The bleeding in question usually occurs in the gastrointestinal tract but can also include brain bleeds and hemorrhagic strokes. Although the risks are low — major bleeding occurred in 1 percent or fewer of older people taking aspirin in the 2018 studies — they increase with age. “These are serious bleeds,” Dr. Brett said. “They can require transfusions. They can put people in the hospital.”
With the advent of other effective advances in preventing heart attacks and strokes — better blood pressure drugs, statins for lowering cholesterol, a reduction in smoking — the role for aspirin has narrowed, experts said.
For people over 60, per the task force guidelines, or 70, per the cardiologists’ recommendations, the risks of starting aspirin now outweigh the benefits. This is particularly true for people with a history of bleeding, say from ulcers or aneurysms, or those taking medications like blood thinners, steroids or anti-inflammatories such as ibuprofen or naproxen.
The 2016 task force recommendation raised the possibility that aspirin might play a role in preventing colon cancer. But, Dr. Wong said, “we’re no longer confident aspirin provides benefit for colorectal cancer. We don’t have enough evidence. We’re calling for more research.”
The task force had frustratingly little to say, however, about people over 60 stopping aspirin if they have already begun taking it for primary prevention. It mentioned that people should consider stopping at about age 75 because any benefit would diminish with age, but it also said patients should not discontinue aspirin without talking to a health care professional.
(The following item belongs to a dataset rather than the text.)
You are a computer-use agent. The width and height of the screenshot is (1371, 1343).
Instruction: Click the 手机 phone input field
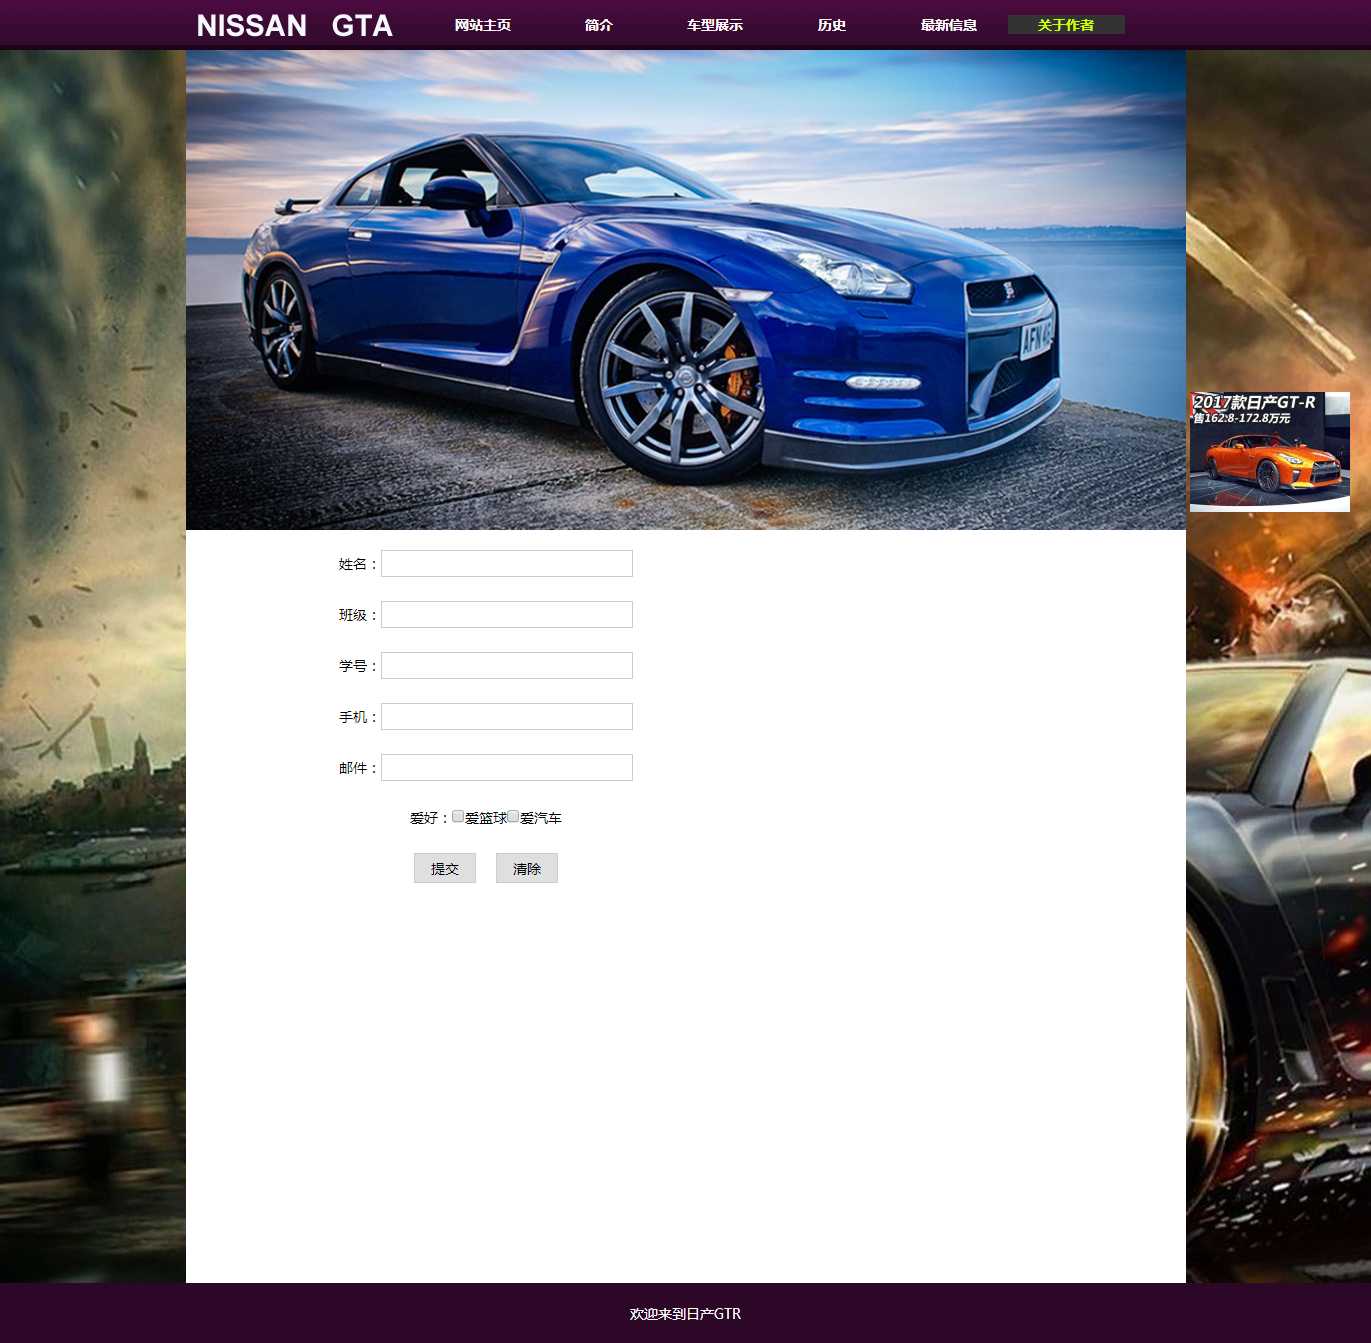[x=507, y=717]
“There’s no urgency,” Dr. Khera said. “Put this on the agenda of things to discuss” at an upcoming appointment. But, he added, “for people generally healthy, with few risk factors, it’s reasonable to just stop.” Dr. Brett said he had been cautioning patients against routine aspirin use since 2018.
Ms. Griffith, now 65, recently saw a different doctor in her new primary care practice. The doctor looked at her chart, which showed no heart disease and more than a year of aspirin use.
“He said, ‘I don’t think you need to do that,’” she said.
Ms. Griffith had already begun to question the practice and had cut back to an aspirin every other day. Now, she’s going to stop.